Plus qu’une simple révolution économique, comparable mettons à la révolution industrielle au XIXe siècle, ces systèmes provoquent une véritable mutation culturelle face à laquelle il y a lieu de se poser la question : « Qu’est-ce que l’homme ? ». En effet, cette mutation constitue un enjeu majeur pour la société dans tous les domaines : travail, liberté, sphère privée, politique, rôle de la puissance publique, domination des Etats-Unis et comporte le risque pour l’humanité d’en quelque sorte sous-traiter son avenir à une poignée d’intérêts privés.

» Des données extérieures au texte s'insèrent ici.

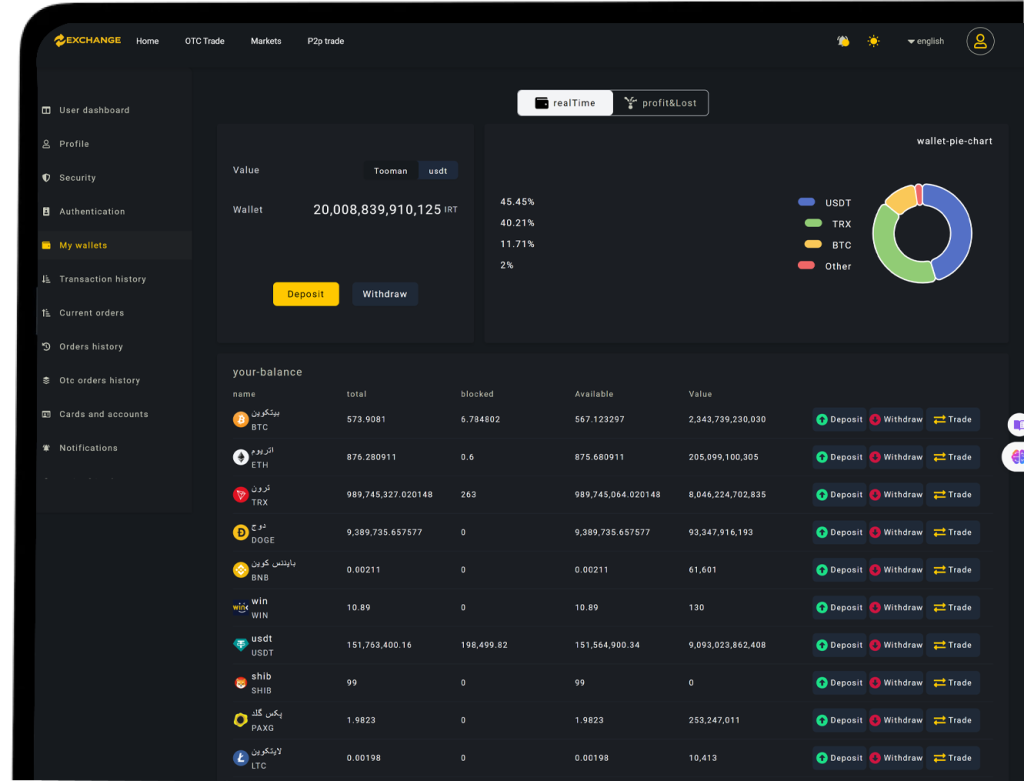
Task: Open the english language dropdown
Action: tap(925, 41)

Face à la Force des Choses il ne peut qu’y avoir la Responsabilité des Hommes, faute de quoi les Choses l’emporteront. Philippe de Woot rappelle à plus d’une reprise que les avancées techniques ne sont pas automatiquement bonnes en soi ; au mieux sont-elles ont neutres, aussi n’existe-t-il pas de lien automatique entre croissance économique et bien commun. De plus, l’humanité semble entrer dans un nouveau Moyen Age où l’homme perd la maîtrise des risques et se trouve tout aussi impuissant face par exemple à la pollution ou la perte de la biodiversité que ne l’étaient nos ancêtres face à la peste. Enfin, l’auteur constate l’impuissance de la puissance publique, surtout lorsqu’elle se cantonne au seul échelon de la nation, face à la logique interne de ces systèmes globaux.

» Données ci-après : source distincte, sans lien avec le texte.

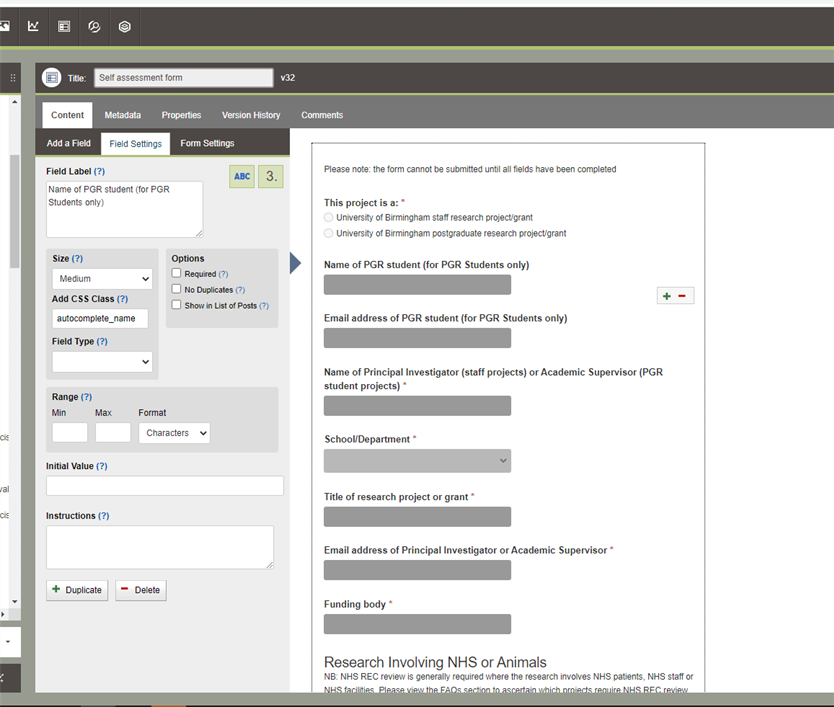Click the green plus icon beside PGR name field
The height and width of the screenshot is (707, 834).
pyautogui.click(x=667, y=296)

Effectuer des choix qui affectent l’humanité entière, rappelle Philippe de Woot, cela relève de la politique et de l’éthique. Cela implique de repenser le progrès, de maîtriser non seulement le progrès mais d’en maîtriser la maîtrise, et en définitive de pouvoir choisir et forger sa propre histoire. Il esquisse des pistes concrètes relevant tantôt de la politique et tantôt de l’éthique, la nécessité d’une gouvernance mondiale, le rôle de la société civile ou encore la nécessité d’une spiritualité (qu’on distinguera d’une religion).

Ce qui frappe dans ce petit livre c’est la capacité de l’auteur à saisir en « live » les grands bouleversements induits par l’économie que nous vivons, à les analyser avec précision dans toutes leurs dimensions (techniques, éthiques) et à les expliquer à ses lecteurs en un langage qui leur soit intelligible.

Alors qu’avant que n’éclate la crise financière de 2008, Lloyd Blankfein se targuait de dire « We are doing God’s work », Philippe de Woot, qui se sait au soir de sa vie, préfère citer Homère : « La supériorité des hommes sur les dieux est de se savoir mortels ». D’avantage encore qu’un homme aux vastes connaissances du monde de l’économie et de l’entreprise, Philipe de Woot était un homme de culture car la culture est ce qui fait l’homme. La survie-même de cette culture constitue tout l’enjeu qui est présenté dans ce livre essentiel en une langue claire, érudite, et élégante.

[1] Acronyme désignant les entreprises Google, Amazon, Facebook et Apple

Philippe de Woot, Maîtriser le progrès économique et technique Académie Royale de Belgique, collection L’Académie en Poche, 117 p.